One of Atlanta's most acclaimed chefs, Pura Vida's Hector Santiago, recently had a popular weekend burrito stand shut down by local authorities because he didn't have a permit. Co-owner Leslie Santiago says they were advised that no separate permit was necessary as the food was prepared in their restaurant's kitchen and safely transported and assembled at the outdoor stand.
After being shut down, they looked into what a permit would require and found that even if they bought a truck, it's not necessarily smooth-driving from there.
"The way the regulations are currently written, food trucks cannot operate for more than a half hour in a location, and at more than two locations a day. This policy makes it unrealistic for vendors to make money," said Leslie Santiago.

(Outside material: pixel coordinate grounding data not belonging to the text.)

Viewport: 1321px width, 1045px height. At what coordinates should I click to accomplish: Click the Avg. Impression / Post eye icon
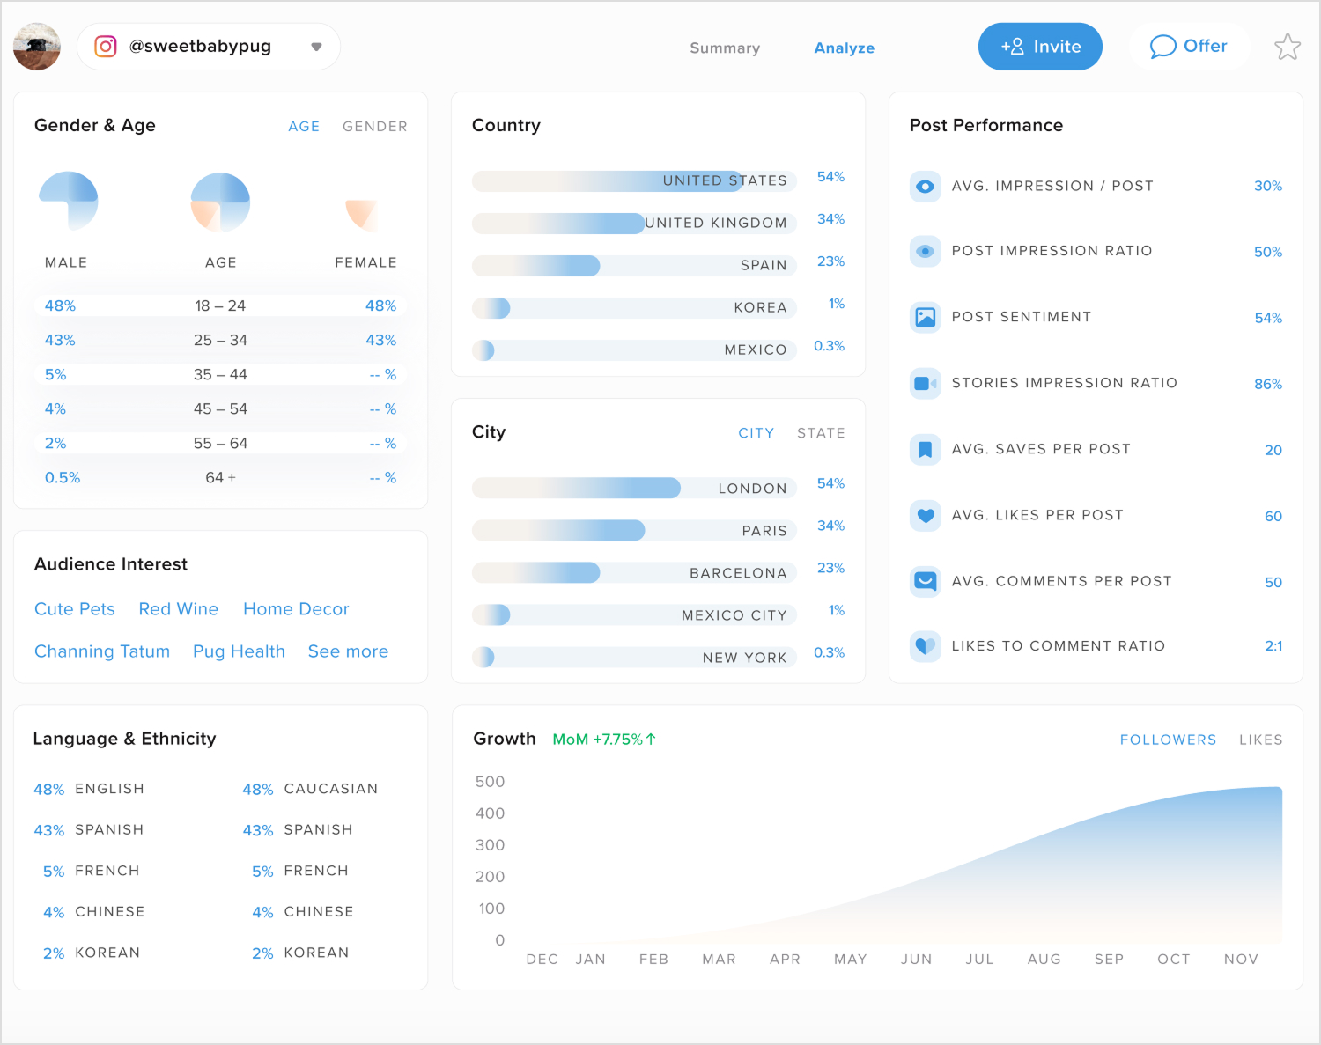pyautogui.click(x=926, y=186)
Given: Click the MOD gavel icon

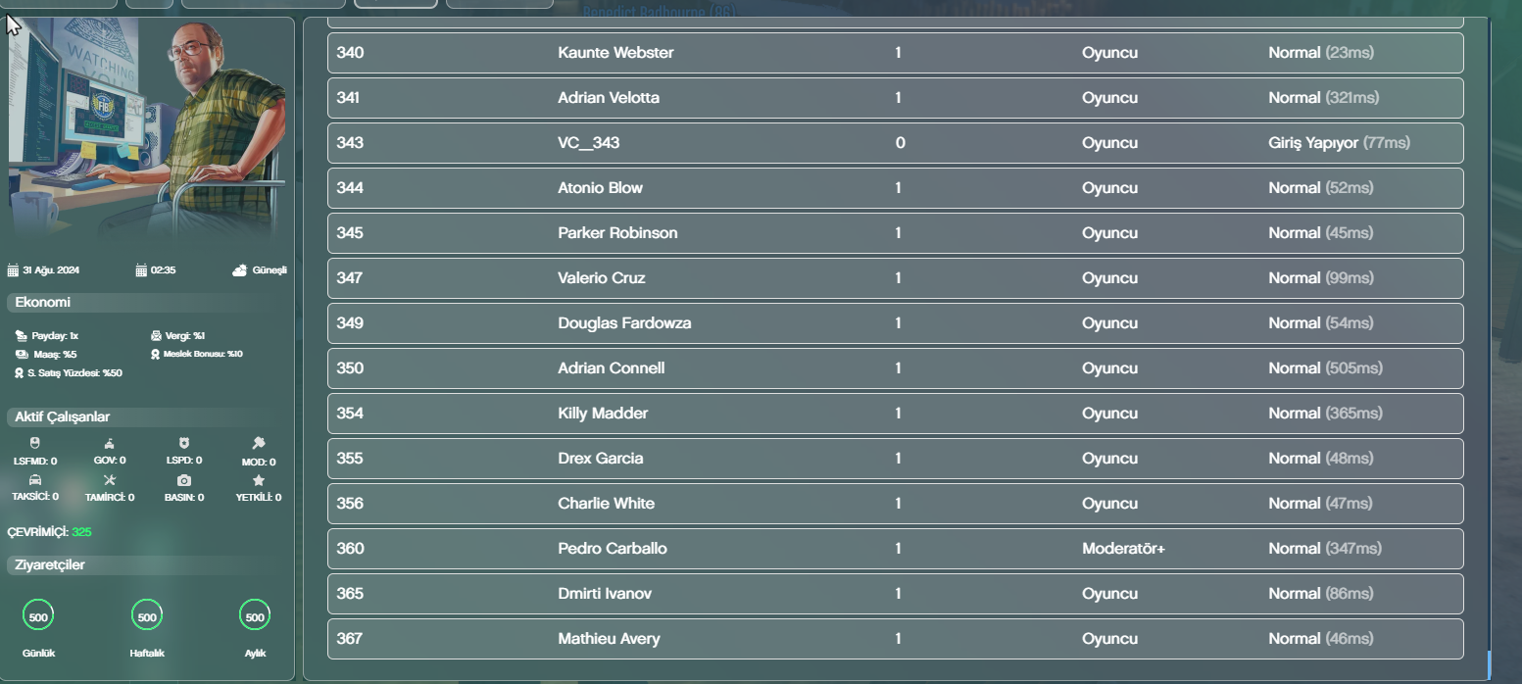Looking at the screenshot, I should (259, 443).
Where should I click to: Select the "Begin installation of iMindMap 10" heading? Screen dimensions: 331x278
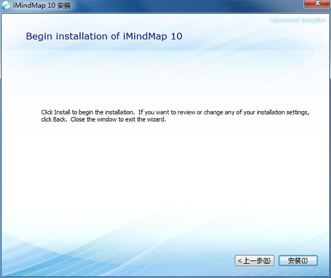click(104, 36)
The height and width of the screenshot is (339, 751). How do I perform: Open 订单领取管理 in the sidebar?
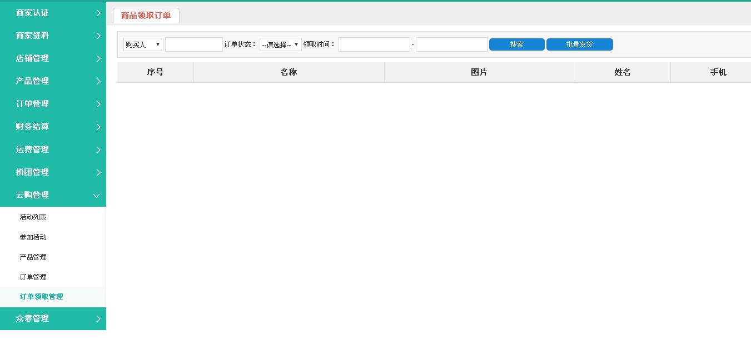(42, 297)
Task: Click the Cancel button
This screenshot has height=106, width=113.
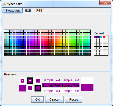Action: tap(54, 99)
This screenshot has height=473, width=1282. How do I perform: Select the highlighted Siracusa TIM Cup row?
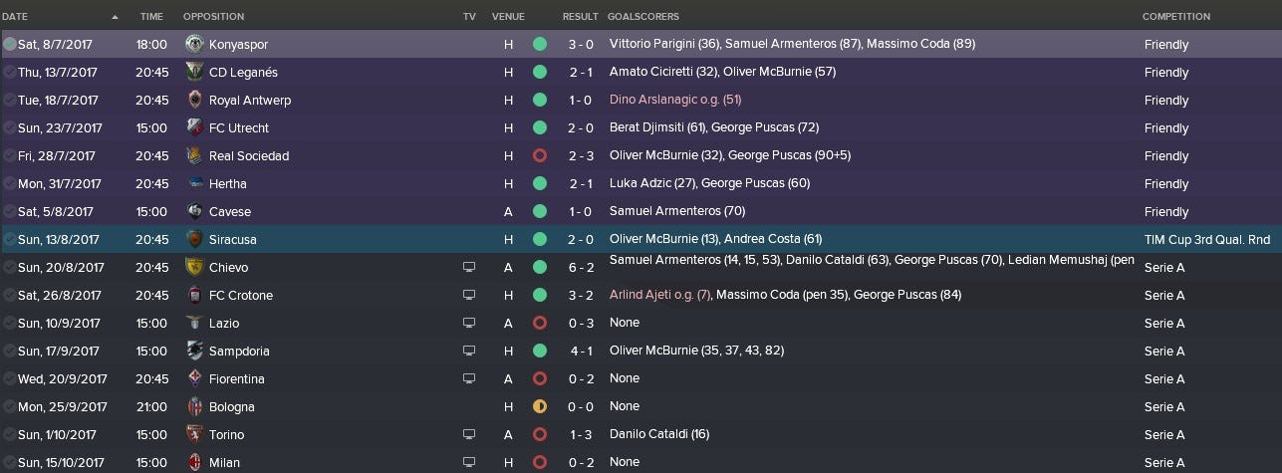(x=641, y=240)
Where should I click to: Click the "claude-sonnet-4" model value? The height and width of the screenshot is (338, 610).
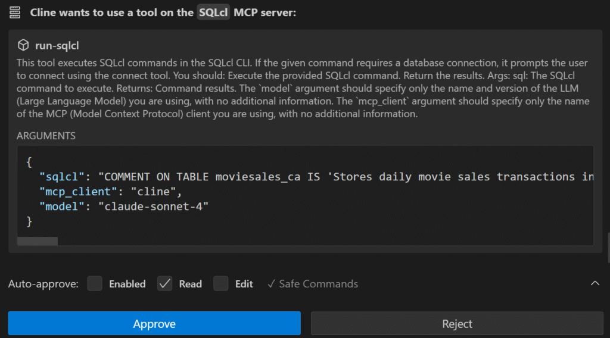click(153, 206)
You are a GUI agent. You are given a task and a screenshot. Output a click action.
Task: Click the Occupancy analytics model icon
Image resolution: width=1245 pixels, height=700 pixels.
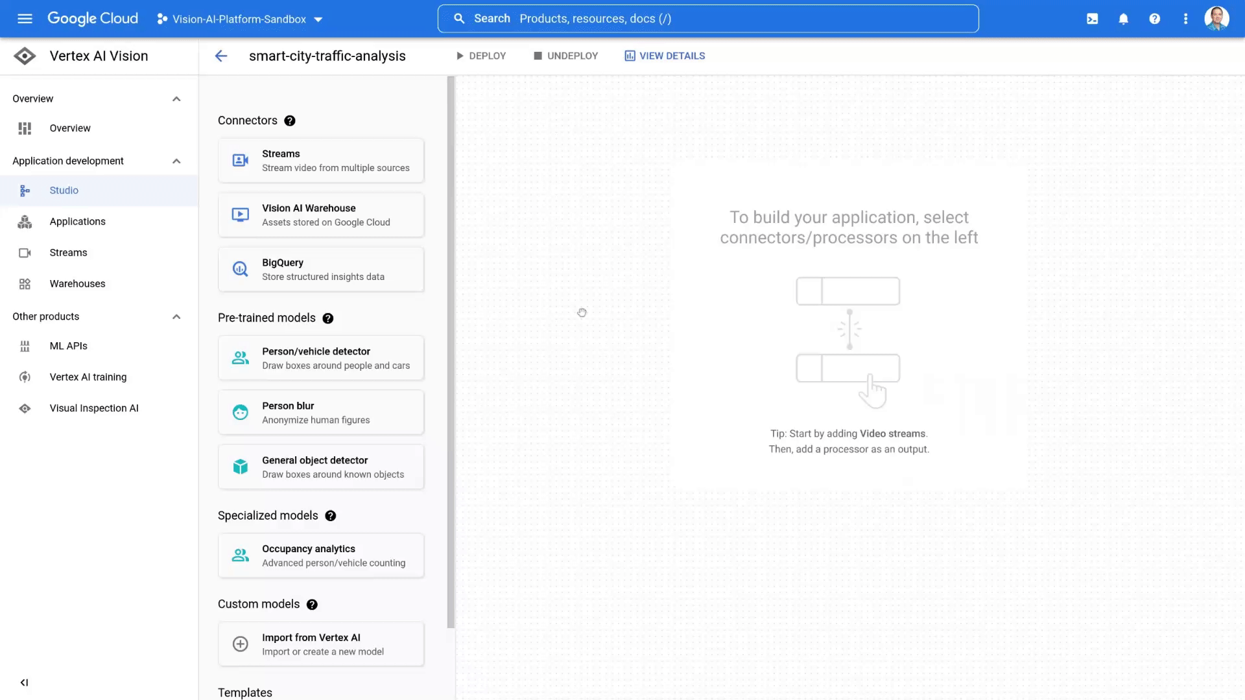[x=241, y=555]
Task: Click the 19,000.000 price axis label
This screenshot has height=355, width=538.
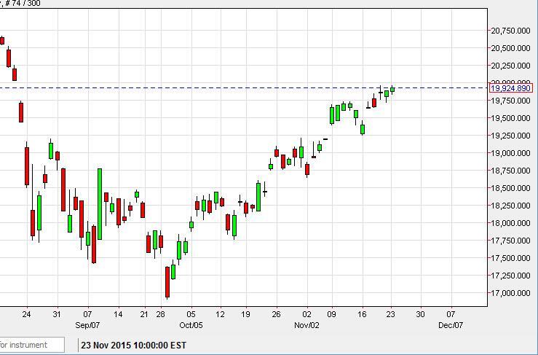Action: (x=510, y=153)
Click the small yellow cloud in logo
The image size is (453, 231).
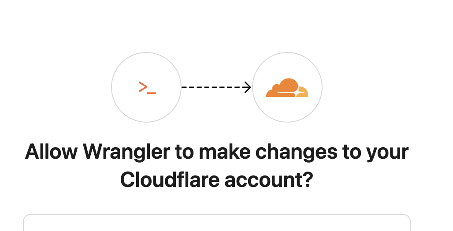(302, 92)
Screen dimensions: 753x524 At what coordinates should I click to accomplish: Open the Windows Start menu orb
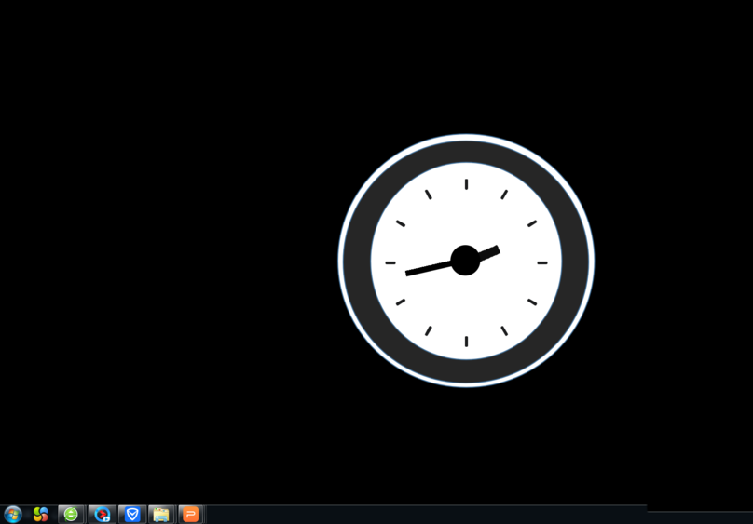13,514
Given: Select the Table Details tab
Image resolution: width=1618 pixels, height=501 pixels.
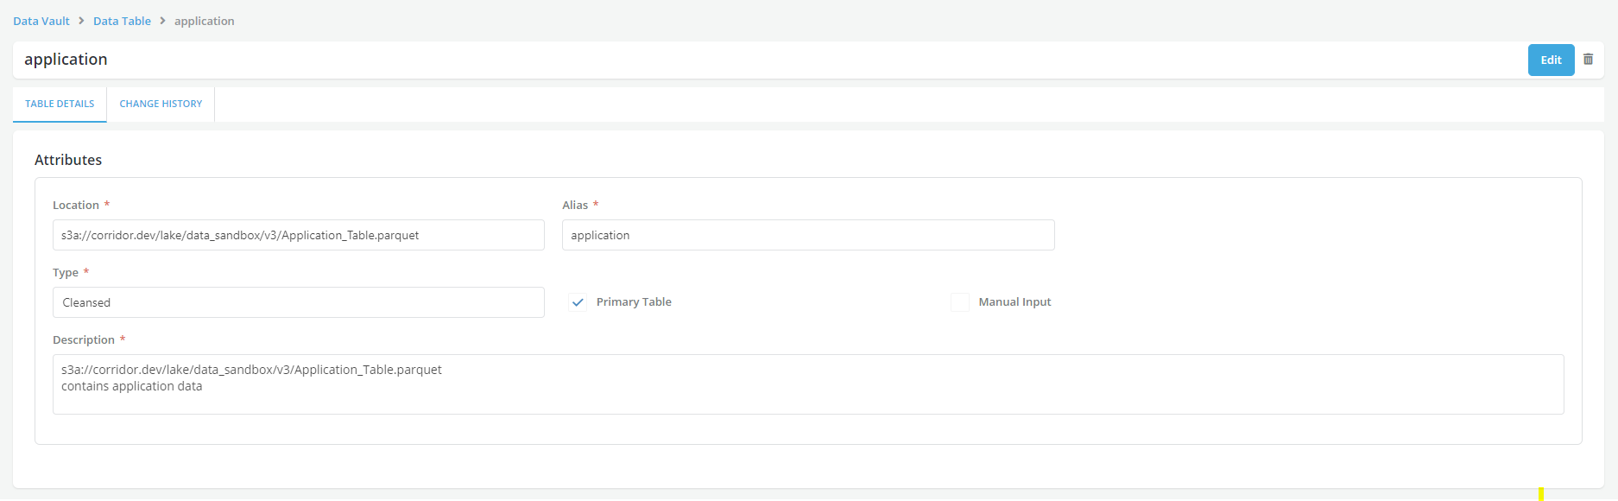Looking at the screenshot, I should [60, 104].
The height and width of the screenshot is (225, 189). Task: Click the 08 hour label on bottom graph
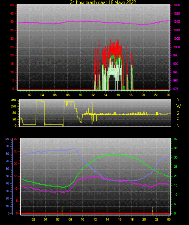coord(70,219)
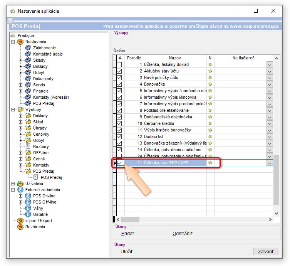Select the Váhy tree item
This screenshot has width=290, height=266.
coord(38,208)

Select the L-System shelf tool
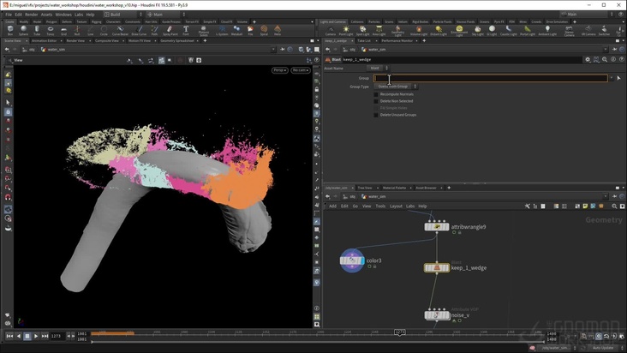pyautogui.click(x=224, y=30)
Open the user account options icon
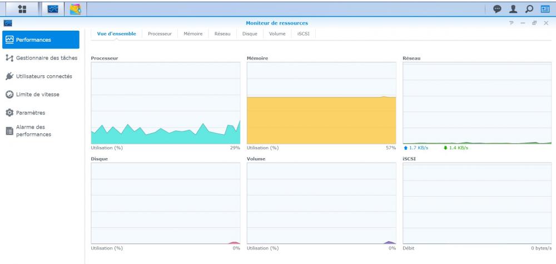This screenshot has width=556, height=264. pos(513,9)
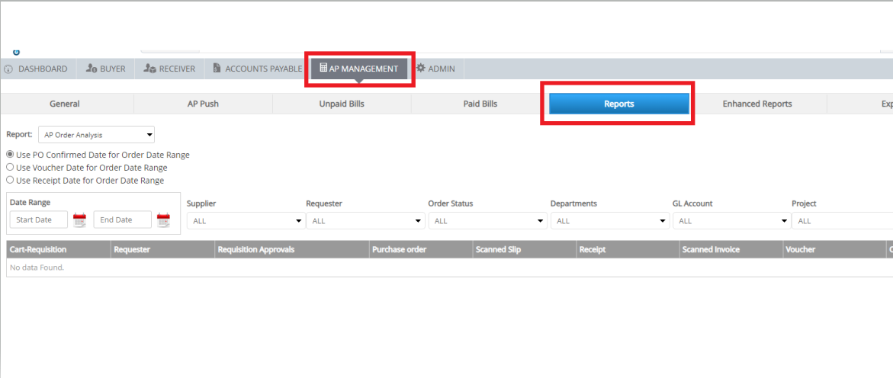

They've since moved the weekend burrito operation indoors, which having a restaurant gives them the luxury of doing - but even then, they have seen a decline in their business relative to their outdoor stand.
One way to avoid some of the red tape is to stop cooking.
Some associates of Riverview Farms near Atlanta had the idea to combine two movements in the culinary world: mobility and local sustainable agriculture. They created Farm Mobile, a "mobile farmers market" that peddles produce in various locations around Atlanta - or as Elmer Veith puts it, "we're going to bring the farm field to the neighborhood, so you don't have to come to us."
Veith came up with the concept and retrofitted a Mac Tools truck to create Farm Mobile.
"The usual setup for Riverview Farms is there is a bunch of coolers, tables, tents - [and] it was one of those days in the cold and the rain when you go 'there's got to be an easier way.'"
The truck parks in one or two locations a day and customers walk in the back door and pay before exiting the front. On the sides are shelves of produce and a freezer for meats - all of it local.
Customers are alerted to the trucks location, and sometimes special contents via email, Facebook and Twitter.
"The communication aspect of the truck business is a lot of heavy lifting. It's a lot of reminding people 'we're gonna be here at this time, come see us,' and 'now we're here!'" says Suzanne Welander, who describes herself as the "left brain" of Farm Mobile.
"The fun thing is Twitter is ideally suited for communicating that way with people. Like I can tell people, 'I just picked up lettuces and I just got this, and we just reloaded dumplings!' - so it creates some excitement around where the truck is and what it's got on board."
In this way, Farm Mobile owes a lot to the new wave food trucks who are heavily involved in social media. At the same time, they are different in that selling raw food allows for fewer restrictions than serving ready to eat food. They are licensed by state authorities and the only other thing they need is permission from property owners to park on their land.
Regardless of the difficulties would-be vendors are finding, in some locations the trend may still be gaining steam.
"There isn't a week that goes by that I don't get an email from a coalition of street food vendors who want to appear on our map." says Ivan Pardo.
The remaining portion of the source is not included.